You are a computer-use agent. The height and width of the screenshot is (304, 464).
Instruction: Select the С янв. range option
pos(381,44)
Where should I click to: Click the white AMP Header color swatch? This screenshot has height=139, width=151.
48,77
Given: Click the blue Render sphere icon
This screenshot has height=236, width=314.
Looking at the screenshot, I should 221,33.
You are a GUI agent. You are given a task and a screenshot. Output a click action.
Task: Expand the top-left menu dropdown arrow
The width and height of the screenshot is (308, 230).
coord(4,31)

---

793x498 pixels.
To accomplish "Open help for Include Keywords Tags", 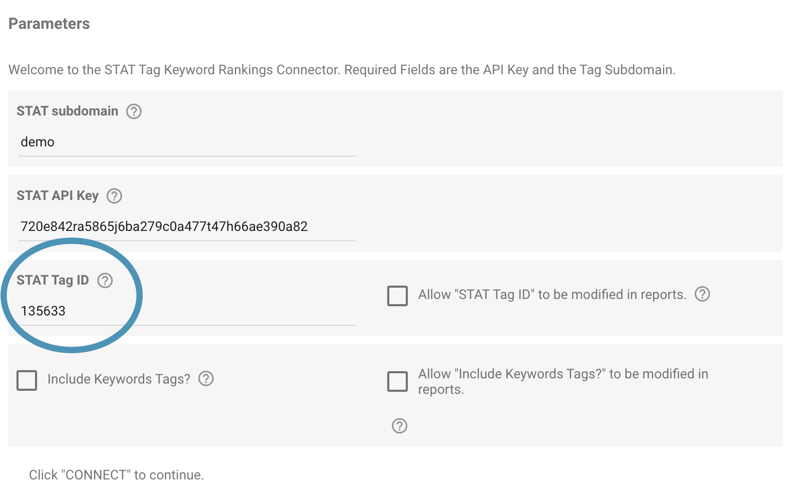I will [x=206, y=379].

→ **OBJECTIVE**:
Rewrite everything from the line containing "You are a computer-use" down to the line containing "coord(4,31)" as a JSON list of strings, one string per line, leaving out blank lines.

→ **SOLUTION FOR THIS EXERCISE**:
[
  "You are a computer-use agent. The height and width of the screenshot is (304, 464).",
  "Instruction: Select the С янв. range option",
  "pos(381,44)",
  "Where should I click to: Click the white AMP Header color swatch? This screenshot has height=139, width=151.",
  "48,77",
  "Given: Click the blue Render sphere icon",
  "This screenshot has height=236, width=314.",
  "Looking at the screenshot, I should 221,33.",
  "You are a GUI agent. You are given a task and a screenshot. Output a click action.",
  "Task: Expand the top-left menu dropdown arrow",
  "The width and height of the screenshot is (308, 230).",
  "coord(4,31)"
]